Ga

In response to the poem “moth,” by Ivy Alvarez.

The fact that I still remember the word for moth in Japanese is a bit of a fluke — I’ve forgotten so much else. But it was etched in my mind because I used to crash on the couch of a guy who had a phobia about moths, of which there were plenty on muggy summer nights in Osaka. We’d be sitting around drinking, and suddenly he’d leap up yelling “Ga! Gaaaaa!” and waving his arms about, as if trying to take flight. Order would only be restored when the intruder was killed or managed to escape.

It happens that he and I were both mooning over the same woman then, though we’d made our peace with each other. There was a certain amount of comfort, in fact, in getting drunk with someone who shared your predicament down to the smallest detail: being in love with someone who had slept with another man — even if, as in our case, we were each other’s other man. Don’t ever let anyone tell you that heterosexual male bonding can’t be a beautiful thing.

The moths were small, pale, dusty creatures, not unlike the majority of moths here in the northeastern United States. Perhaps like our moths, they represented diverse species, some of them quite rare, and distinguishable one from another sometimes only by a careful examination of their genitalia. I don’t know. I wasn’t really thinking about biodiversity back then, and I was years away from reading Fabre’s classic studies that showed how moths’ acute sensitivity to pheromones makes them capable of detecting female moths from miles away. It is this capacity that allows some species to persist at very low population densities, as long as individuals of the opposite sex can still find each other on the far side of a forest, or a city — and can manage to escape moth-phobics with wildly waving arms.

And the lights, the lights. What explained the moths’ perennial and often fatal attraction to light? Centuries of tradition and the analogy with our own hormone- and alcohol-addled brains suggested that it was desire. That’s certainly how it looks. But to a moth, desire is signaled by chemicals — pheromones — picked up through the antennae. It turns out that a moth spirals into a light not out of desire but from sheer confusion. The only nighttime light of any brightness in their evolutionary history was the moon, and because the moon appears at optical infinity — far enough away that its rays are nearly parallel — it makes an excellent navigational aid. A moth can fly in a straight line simply by triangulating off the moon.

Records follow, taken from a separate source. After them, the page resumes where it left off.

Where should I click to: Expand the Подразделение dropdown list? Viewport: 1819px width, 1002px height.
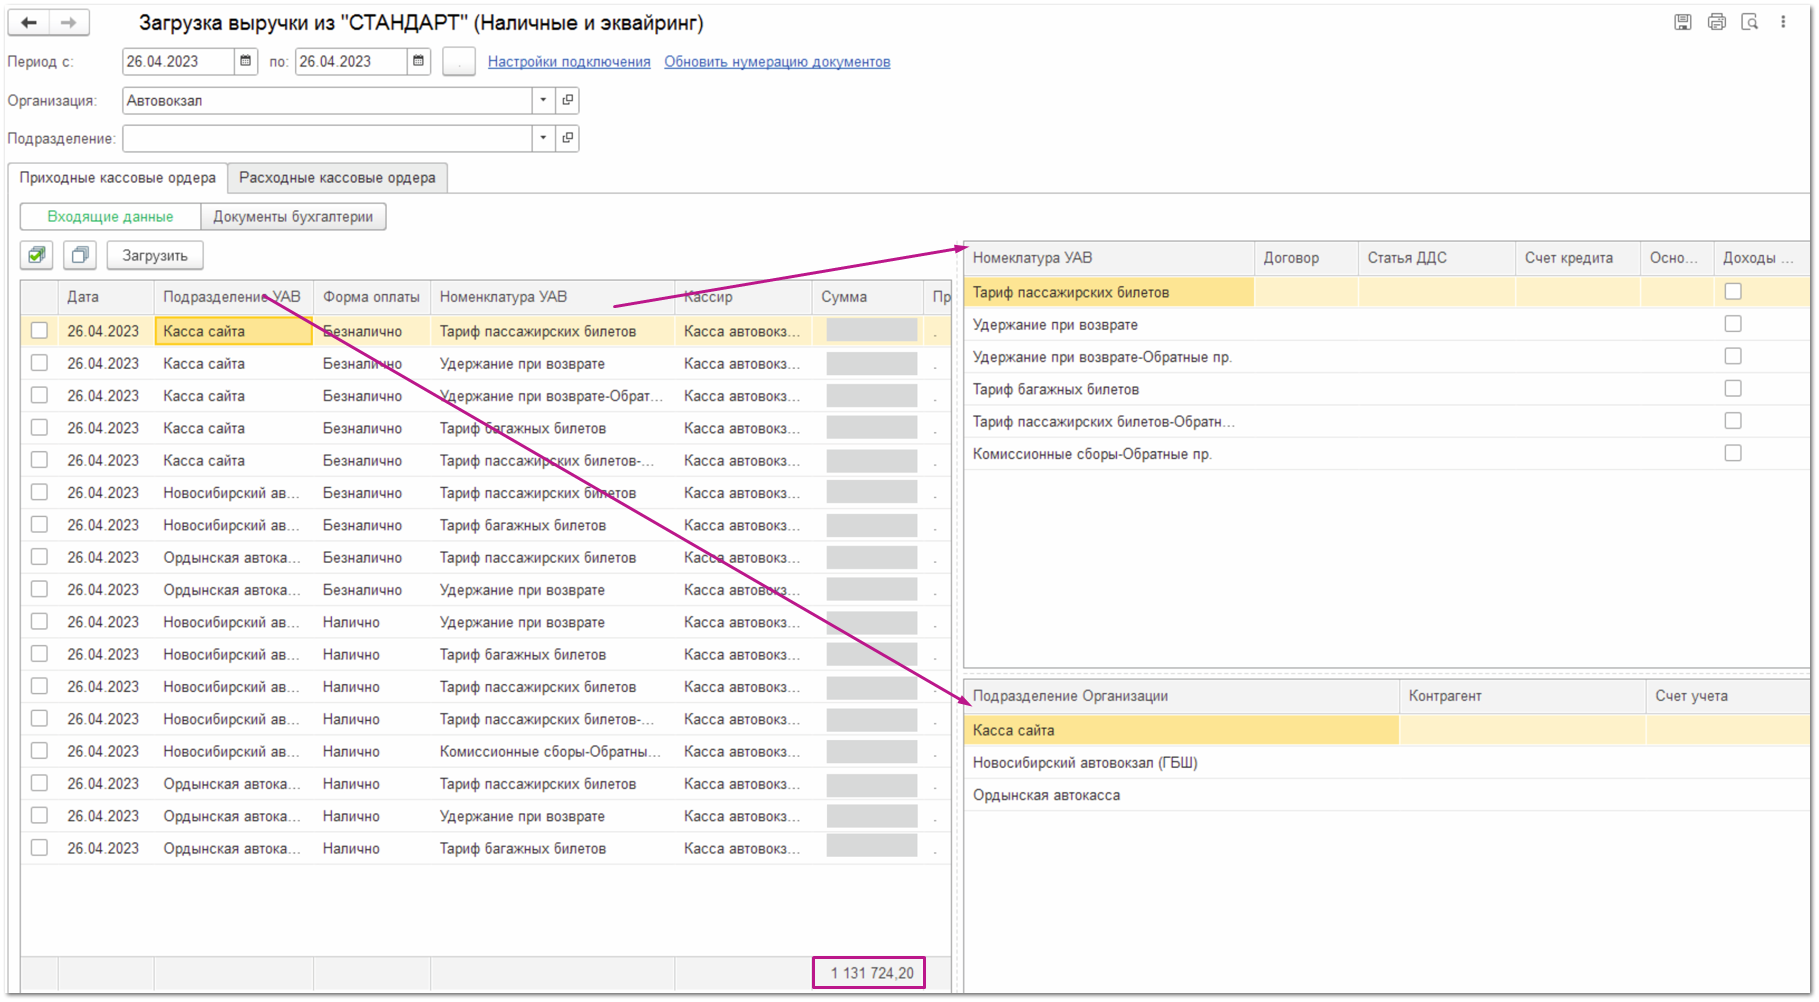click(543, 138)
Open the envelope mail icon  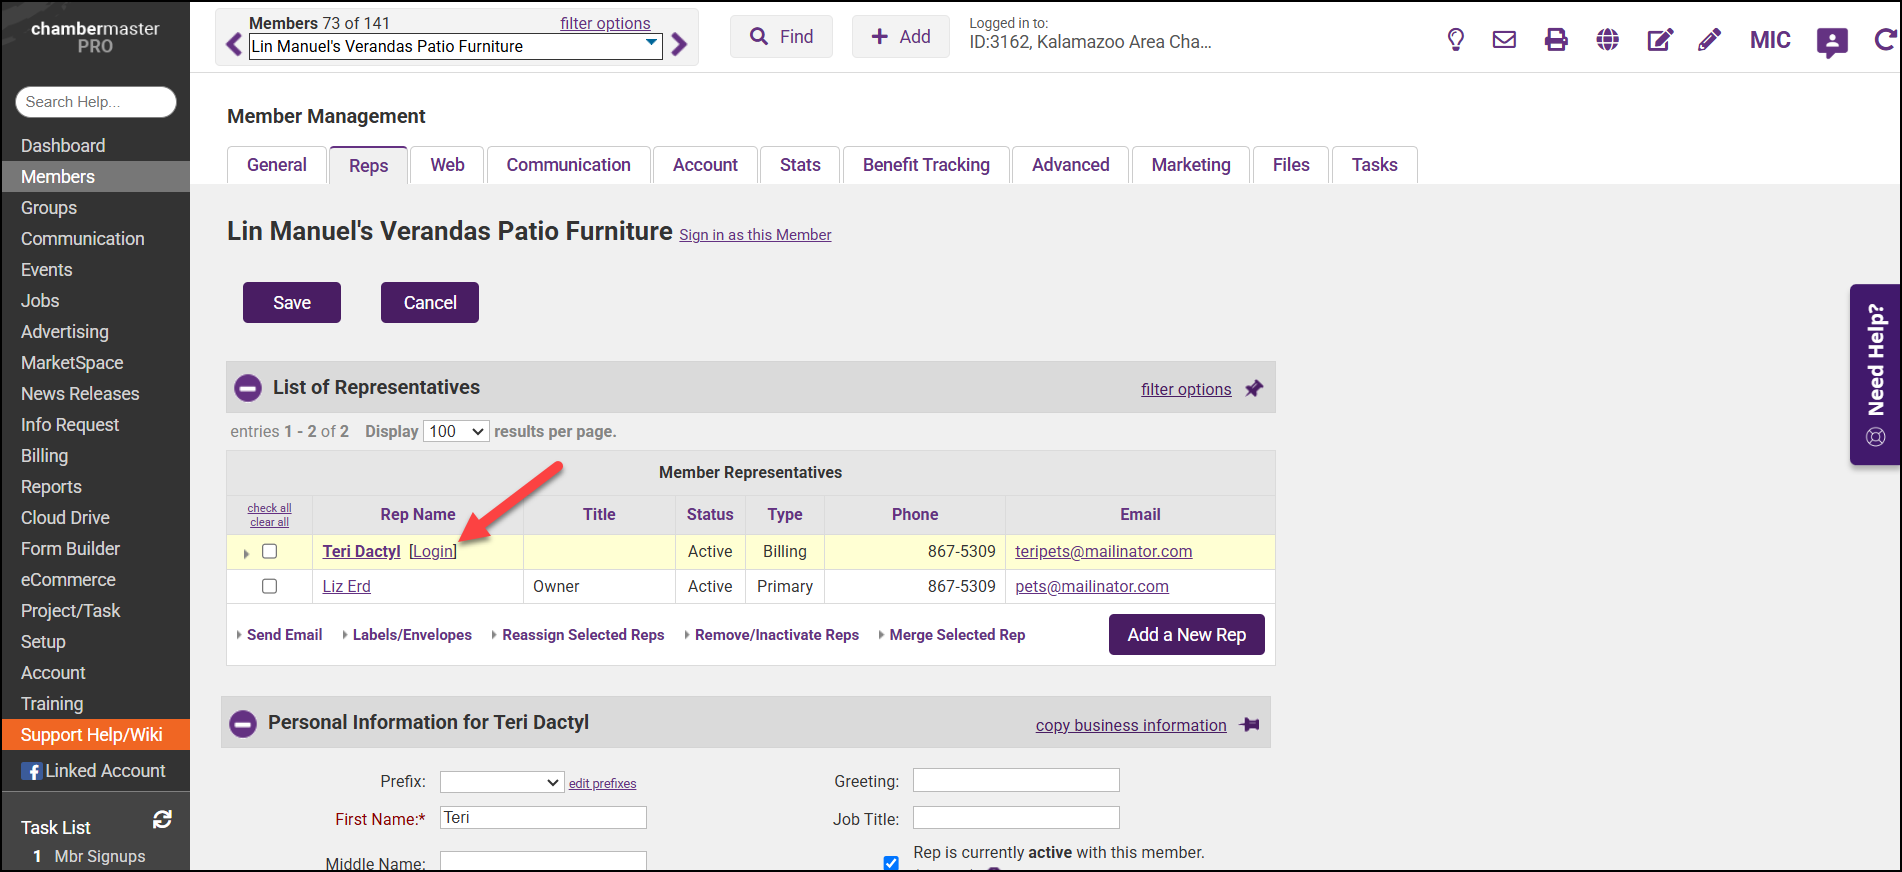coord(1504,40)
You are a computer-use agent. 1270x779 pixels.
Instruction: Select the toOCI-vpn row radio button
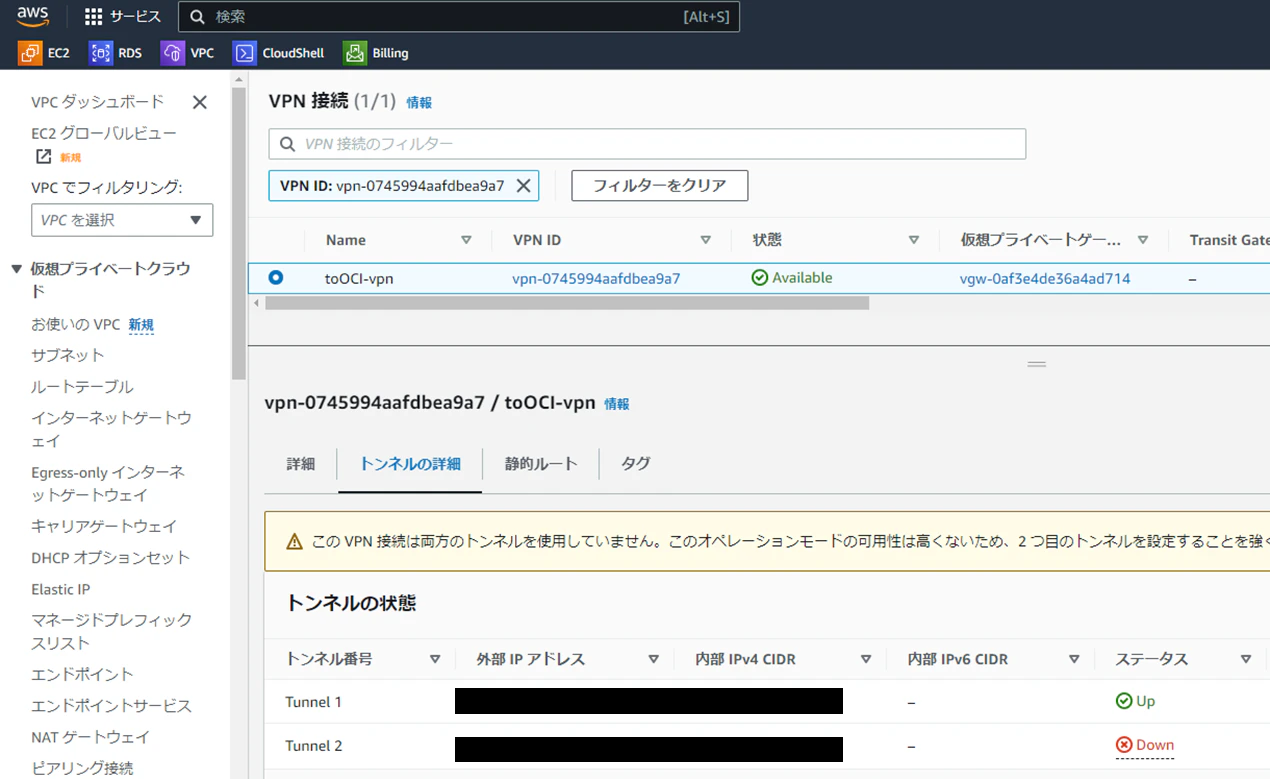[276, 278]
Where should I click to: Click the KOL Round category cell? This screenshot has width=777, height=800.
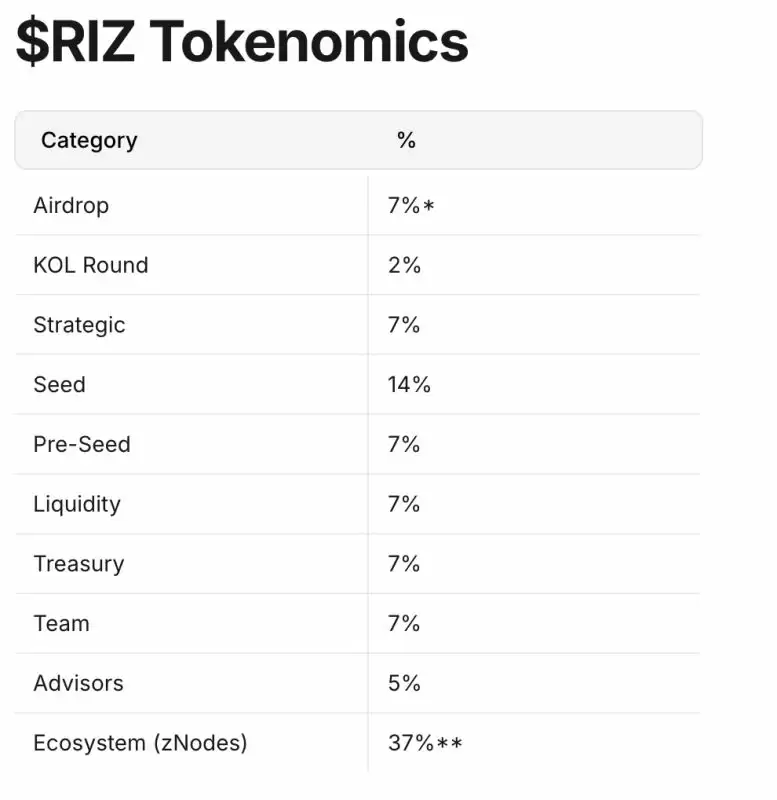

I seem to recall steadying myself by gazing at the moon on a drunken walk home more than once myself. Earlier that spring, there had been a full lunar eclipse, and I made a point of staying sober enough to appreciate it. I’ve seen three or four lunar eclipses since, and the only reason why I remember that one so vividly is because of my surprise at the aforementioned woman when, the next morning, she admitted she didn’t know the moon had been eclipsed. She had gone out with someone else, they’d had too much to drink, and when she caught sight of the blood-red moon she’d assumed the alcohol had affected her vision somehow, she said.

I wonder if she’d been with that other fellow, about whom I was still clueless at that point. How he must have danced when the moths lost their bright compass in the sky and came zeroing in, kamikaze-style, on the nearest substitute! When I think back on that time now, I really can’t recall, except in a very abstract sense, the desire I felt — only the confusion. Those lips and eyes I thought I’d never forget are indistinguishable now from dozens of others in my memory. But that soft rattle against rice paper, a small pale form turned suddenly into a figure of menace: that I can recall as clear as day. Ga!

Shortcut through the fields—
a brush of wings against
my moonlit face.

11 Replies to “Ga”

  1. I love your imagining of the “other fellow’s” joy over the moths’ confusion over the eclipse. That’s a really heady, wonderful image, that of his eagerness to have those moths bat into him. This is one of my favorite prose pieces you’ve written.

  2. OK, so you’ve prepared your bait, cast your line, hooked me and reeled me in. You have my full attention. Now I need the WHOLE story. When may we expect the book?

    Seriously Dave, this is great writing. I mean, REALLY great. I like the juxtaposition of the naturalist’s eye and the diarist’s candour. The ball bounces really well between those two. Like eavesdropping a philosopher’s conversation with himself.

    1. Thanks, Clive. I think my best writing arises from conversations I have with myself. (Hey, I live alone. I talk to myself all day long!) I don’t know about the whole story, but a few other fragments may be found in the first section of my e-book Spoil.

  3. What a great story. I’m so glad you were inspired to share it. How amazing to think your haiku at the end was inspired by such a life tale. Imagine what might have inspired other great art…

    Thanks for this. I’m sure I’ll never look at a moth again without thinking, “Ga!”